Этот парусник, воссоздаваемый неловкими руками, производил трогательное и странное впечатление. При виде огромного судна, истерзанного, ощетинившегося обломками мачт, – этой гигантской неподвижной массы, подавлявшей все вокруг, каждый невольно спрашивал себя: что это – разбитый корабль принесли в церковь или, наоборот, церковь построили для сохранения величественных останков то ли корабля-призрака, то ли погребальной ладьи Осириса, то ли лодки Харона?
В церкви остались, правда, исповедальня и с десяток скамей, соседствовавших с коробками и старыми ульями, на которых тоже можно было сидеть и слушать мессы.
Службы проводились на диво кратко, без проволочек, и только Мэр еще мог считать их чрезмерно длинными. Кюре не стал ждать созыва очередного святейшего собора, чтобы внести изменения в литургическое богослужение: после наскоро прочитанной «Отче наш» он не медля переходил к проповеди, которая в целом отнимала у него несколько минут, и за это время, под любовное жужжание пчел, он успевал посвятить паству в новости о своей пасеке, поговорить о погоде, кое-что вспомнить из семинарской жизни на материке, а в заключение делал несколько объявлений, о которых его просили прихожане.
Желудок Кюре давно уже не воспринимал кислоты евхаристического вина, а облатки немилосердно липли к зубным протезам, поэтому три года назад он решил упразднить причастие. Но он неустанно самостоятельно проводил сбор пожертвований, записывая в блокнотик, кто и сколько ему должен, и не забывая к концу года напомнить некоторым об их скупости. Церемония обычно заканчивалась поспешным благословением паствы и «Ангельским приветствием» Девы Марии, которая считалась на острове главным божеством воды, морских глубин и ветров.
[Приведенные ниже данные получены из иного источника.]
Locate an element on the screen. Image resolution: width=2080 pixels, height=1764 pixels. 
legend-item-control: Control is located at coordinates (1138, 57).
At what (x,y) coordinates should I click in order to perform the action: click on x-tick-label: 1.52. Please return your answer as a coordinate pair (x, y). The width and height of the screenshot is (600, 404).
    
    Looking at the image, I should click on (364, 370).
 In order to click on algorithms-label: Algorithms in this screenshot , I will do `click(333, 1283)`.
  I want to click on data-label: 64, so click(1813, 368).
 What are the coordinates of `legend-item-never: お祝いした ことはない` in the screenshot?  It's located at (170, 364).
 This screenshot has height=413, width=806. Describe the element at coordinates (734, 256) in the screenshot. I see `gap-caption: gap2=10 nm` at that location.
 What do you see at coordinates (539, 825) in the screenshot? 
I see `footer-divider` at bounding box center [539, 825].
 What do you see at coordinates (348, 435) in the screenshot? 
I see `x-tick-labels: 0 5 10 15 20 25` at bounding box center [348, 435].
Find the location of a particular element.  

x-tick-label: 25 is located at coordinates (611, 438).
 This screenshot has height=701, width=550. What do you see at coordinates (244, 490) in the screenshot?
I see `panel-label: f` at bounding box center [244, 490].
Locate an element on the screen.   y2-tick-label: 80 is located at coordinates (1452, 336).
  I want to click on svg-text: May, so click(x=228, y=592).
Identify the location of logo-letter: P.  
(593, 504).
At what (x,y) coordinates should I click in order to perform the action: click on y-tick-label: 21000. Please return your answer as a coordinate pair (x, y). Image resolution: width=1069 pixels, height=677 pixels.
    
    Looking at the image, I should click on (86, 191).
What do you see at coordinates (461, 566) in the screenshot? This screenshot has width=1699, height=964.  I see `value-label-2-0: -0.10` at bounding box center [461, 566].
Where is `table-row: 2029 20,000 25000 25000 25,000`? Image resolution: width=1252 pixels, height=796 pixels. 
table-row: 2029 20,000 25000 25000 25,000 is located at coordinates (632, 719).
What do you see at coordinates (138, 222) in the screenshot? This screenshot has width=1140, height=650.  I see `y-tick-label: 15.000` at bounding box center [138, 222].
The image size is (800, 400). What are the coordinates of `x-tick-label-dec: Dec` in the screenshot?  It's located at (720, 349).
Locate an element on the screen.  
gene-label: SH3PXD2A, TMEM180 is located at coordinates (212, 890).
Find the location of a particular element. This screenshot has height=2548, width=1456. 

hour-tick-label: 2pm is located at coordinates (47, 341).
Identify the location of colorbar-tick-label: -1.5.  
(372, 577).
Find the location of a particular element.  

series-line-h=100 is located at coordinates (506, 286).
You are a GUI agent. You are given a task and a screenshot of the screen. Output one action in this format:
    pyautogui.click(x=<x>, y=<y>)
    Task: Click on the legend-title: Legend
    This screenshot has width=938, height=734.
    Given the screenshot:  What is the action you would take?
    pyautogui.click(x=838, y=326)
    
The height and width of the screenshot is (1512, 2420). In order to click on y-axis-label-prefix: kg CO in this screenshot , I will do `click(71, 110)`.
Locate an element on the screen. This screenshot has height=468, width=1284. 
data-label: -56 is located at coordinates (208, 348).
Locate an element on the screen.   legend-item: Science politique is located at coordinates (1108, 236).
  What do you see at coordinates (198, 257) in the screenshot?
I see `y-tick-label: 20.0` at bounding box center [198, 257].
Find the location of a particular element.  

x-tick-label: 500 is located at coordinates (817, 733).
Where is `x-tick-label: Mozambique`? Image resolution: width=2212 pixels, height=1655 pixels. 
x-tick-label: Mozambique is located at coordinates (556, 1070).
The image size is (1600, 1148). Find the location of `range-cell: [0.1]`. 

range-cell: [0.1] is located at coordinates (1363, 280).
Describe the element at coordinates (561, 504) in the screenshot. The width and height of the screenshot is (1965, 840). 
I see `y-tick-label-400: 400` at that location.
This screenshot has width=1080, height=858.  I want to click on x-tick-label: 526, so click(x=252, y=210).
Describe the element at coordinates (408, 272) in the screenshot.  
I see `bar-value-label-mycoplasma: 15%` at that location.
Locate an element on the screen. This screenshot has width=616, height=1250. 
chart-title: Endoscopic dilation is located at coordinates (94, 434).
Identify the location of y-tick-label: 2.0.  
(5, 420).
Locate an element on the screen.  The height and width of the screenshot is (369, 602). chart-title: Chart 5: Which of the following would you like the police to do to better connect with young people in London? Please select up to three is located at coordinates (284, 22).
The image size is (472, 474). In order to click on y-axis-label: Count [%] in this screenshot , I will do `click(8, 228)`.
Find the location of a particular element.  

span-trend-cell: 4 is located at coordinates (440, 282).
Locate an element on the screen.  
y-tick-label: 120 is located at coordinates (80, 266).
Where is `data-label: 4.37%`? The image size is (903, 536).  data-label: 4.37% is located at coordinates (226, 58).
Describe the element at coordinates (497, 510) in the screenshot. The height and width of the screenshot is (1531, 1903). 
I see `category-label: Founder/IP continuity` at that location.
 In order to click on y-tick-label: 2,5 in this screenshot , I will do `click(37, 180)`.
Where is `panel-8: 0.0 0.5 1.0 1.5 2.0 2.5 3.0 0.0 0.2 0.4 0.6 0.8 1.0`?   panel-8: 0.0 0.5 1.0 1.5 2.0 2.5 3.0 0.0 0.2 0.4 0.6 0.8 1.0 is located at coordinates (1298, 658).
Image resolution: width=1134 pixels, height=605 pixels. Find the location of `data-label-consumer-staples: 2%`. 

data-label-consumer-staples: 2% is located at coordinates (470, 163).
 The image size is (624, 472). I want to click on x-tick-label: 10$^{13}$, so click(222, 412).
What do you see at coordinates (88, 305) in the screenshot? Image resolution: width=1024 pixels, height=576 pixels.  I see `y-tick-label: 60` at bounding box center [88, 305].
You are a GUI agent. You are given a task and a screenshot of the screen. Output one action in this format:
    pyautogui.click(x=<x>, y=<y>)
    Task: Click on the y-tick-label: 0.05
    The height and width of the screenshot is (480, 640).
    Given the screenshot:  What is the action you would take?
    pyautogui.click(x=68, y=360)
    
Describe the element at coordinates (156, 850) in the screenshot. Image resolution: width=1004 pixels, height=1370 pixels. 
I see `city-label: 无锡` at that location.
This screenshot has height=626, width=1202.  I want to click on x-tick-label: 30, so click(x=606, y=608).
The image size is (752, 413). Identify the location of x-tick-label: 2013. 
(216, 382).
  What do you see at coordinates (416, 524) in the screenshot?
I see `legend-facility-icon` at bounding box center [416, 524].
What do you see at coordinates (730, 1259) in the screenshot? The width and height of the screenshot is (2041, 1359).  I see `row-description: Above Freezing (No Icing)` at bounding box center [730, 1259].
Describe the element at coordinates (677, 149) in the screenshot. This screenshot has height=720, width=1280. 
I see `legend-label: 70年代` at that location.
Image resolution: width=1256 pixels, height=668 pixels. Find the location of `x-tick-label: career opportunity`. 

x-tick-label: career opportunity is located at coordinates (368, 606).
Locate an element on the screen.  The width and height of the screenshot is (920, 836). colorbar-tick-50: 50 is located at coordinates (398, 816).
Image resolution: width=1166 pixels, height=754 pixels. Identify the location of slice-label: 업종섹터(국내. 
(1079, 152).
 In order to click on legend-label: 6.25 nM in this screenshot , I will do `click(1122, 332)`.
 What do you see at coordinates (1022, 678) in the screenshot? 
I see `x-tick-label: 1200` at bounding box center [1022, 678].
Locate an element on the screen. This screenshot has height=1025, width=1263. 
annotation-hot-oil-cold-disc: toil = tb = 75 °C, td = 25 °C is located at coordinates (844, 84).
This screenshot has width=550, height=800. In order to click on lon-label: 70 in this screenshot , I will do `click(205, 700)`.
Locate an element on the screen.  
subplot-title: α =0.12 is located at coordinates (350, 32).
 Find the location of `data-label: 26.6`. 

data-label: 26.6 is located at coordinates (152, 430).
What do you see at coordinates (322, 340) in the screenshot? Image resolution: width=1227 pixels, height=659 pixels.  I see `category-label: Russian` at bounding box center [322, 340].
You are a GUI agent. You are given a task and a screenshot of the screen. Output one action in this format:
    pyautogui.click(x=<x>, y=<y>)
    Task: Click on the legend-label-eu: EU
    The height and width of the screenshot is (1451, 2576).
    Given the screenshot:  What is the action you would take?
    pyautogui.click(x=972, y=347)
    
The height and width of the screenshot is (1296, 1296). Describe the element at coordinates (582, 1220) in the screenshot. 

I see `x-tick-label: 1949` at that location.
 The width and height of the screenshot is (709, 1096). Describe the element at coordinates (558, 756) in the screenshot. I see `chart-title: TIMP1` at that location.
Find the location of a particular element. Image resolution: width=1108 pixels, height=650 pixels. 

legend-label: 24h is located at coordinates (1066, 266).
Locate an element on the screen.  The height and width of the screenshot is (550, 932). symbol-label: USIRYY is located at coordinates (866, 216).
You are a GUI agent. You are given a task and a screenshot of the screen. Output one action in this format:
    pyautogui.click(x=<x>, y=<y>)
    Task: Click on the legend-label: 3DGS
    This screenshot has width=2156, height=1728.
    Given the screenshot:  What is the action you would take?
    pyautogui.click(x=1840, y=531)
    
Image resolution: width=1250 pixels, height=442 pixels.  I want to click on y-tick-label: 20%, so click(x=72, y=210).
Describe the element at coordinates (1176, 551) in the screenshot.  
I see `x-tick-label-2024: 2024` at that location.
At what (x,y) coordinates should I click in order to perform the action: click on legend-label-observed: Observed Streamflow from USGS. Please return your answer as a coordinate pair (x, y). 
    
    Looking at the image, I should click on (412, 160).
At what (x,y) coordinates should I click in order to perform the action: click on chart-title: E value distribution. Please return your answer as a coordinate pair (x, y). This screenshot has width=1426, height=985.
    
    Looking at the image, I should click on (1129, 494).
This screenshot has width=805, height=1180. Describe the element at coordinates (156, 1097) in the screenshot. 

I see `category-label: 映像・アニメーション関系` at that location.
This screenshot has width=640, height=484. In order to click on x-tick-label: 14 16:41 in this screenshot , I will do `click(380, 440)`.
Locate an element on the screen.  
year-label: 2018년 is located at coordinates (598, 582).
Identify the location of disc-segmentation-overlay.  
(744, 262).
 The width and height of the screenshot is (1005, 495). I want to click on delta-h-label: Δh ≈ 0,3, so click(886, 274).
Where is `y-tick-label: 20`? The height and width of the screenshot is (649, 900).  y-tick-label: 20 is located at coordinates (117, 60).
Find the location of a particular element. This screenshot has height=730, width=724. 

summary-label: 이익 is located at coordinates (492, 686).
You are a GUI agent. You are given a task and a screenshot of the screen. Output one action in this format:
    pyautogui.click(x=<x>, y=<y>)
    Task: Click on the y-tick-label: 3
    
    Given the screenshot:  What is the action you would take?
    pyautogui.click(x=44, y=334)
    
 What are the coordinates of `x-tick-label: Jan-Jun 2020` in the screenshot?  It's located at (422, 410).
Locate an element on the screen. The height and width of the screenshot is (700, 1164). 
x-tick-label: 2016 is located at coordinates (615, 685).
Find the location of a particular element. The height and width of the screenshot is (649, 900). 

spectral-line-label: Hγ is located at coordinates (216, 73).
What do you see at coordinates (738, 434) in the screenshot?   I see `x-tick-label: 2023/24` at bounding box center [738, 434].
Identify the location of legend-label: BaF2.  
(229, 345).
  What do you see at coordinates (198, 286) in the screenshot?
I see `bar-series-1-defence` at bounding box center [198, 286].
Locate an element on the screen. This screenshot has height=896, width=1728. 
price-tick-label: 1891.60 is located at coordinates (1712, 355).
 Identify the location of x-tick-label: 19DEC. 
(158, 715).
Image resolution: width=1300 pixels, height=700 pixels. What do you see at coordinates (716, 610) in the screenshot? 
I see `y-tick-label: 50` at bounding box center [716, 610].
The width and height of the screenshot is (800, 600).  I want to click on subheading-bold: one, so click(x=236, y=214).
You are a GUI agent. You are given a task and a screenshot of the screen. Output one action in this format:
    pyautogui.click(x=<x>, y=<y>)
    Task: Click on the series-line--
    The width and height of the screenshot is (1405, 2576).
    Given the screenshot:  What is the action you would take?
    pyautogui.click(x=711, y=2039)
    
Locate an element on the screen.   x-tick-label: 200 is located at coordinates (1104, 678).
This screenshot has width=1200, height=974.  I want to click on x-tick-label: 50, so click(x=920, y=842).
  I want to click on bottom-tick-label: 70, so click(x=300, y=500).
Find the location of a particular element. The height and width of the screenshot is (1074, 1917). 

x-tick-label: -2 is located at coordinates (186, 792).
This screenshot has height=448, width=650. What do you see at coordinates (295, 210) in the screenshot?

Войдя в церковь, Мэр сразу увидел Учителя, сидевшего в последнем ряду. Под мышкой тот держал крафтовый конверт, вызвавший у Мэра беспокойство. По окончании службы Учитель сам подошел на площади к главе острова, пока прихожане расходились по домам, а рыбаки группками возвращались в порт.
– Можете уделить мне несколько минут, господин Мэр? Я хочу поговорить с вами насчет моего эксперимента.
Мэру не оставалось ничего другого, кроме как пригласить Учителя зайти в мэрию, находившуюся неподалеку. В кабинете витал сладковатый запах анисовой водки, и Мэр с неудовольствием перехватил взгляд Учителя, задержавшийся на двух грязных рюмках, оставшихся на подносе, и пустой бутылке, выглядывавшей из мусорной корзины. Он счел своим долгом объясниться:
– Мне пришлось кое с кем встретиться.
– Знаю, – мгновенно отреагировал Учитель. – С полицейским. Точнее, с Комиссаром, приехавшим сегодня утром.
– Кто вам сказал?
Мэр был ошарашен. Ему даже не хватило сил расстроиться.
– Да все знают. Здесь же все всё узнают, и притом очень быстро. Да и мне ли вам об этом говорить.
Секретарша. Конечно, она. Больше некому. Скумбрия крашеная! Ну, в понедельник ты у меня попляшешь!
– Но вот чего никто не знает – зачем он сюда приехал. Предполагают, что из-за проекта талассоцентра. Но я ни капельки в это не верю. Лично я убежден, что его присутствие здесь связано с тем, что произошло на пляже, и с тем, что мы сделали потом.
Учитель раньше не говорил с Мэром таким уверенным тоном. Ни во время тайного собрания в зале заседаний в тот день, когда были обнаружены тела, ни позже, на рыбацком складе. Казалось, его робость слишком быстро вытянувшегося подростка, которому пока не по себе в его новом теле, бесследно исчезла. Он выглядел воодушевленным, на его лице отражалась решимость и, пожалуй, даже дерзость. Крепко прижимая к себе конверт, он словно черпал в нем силы.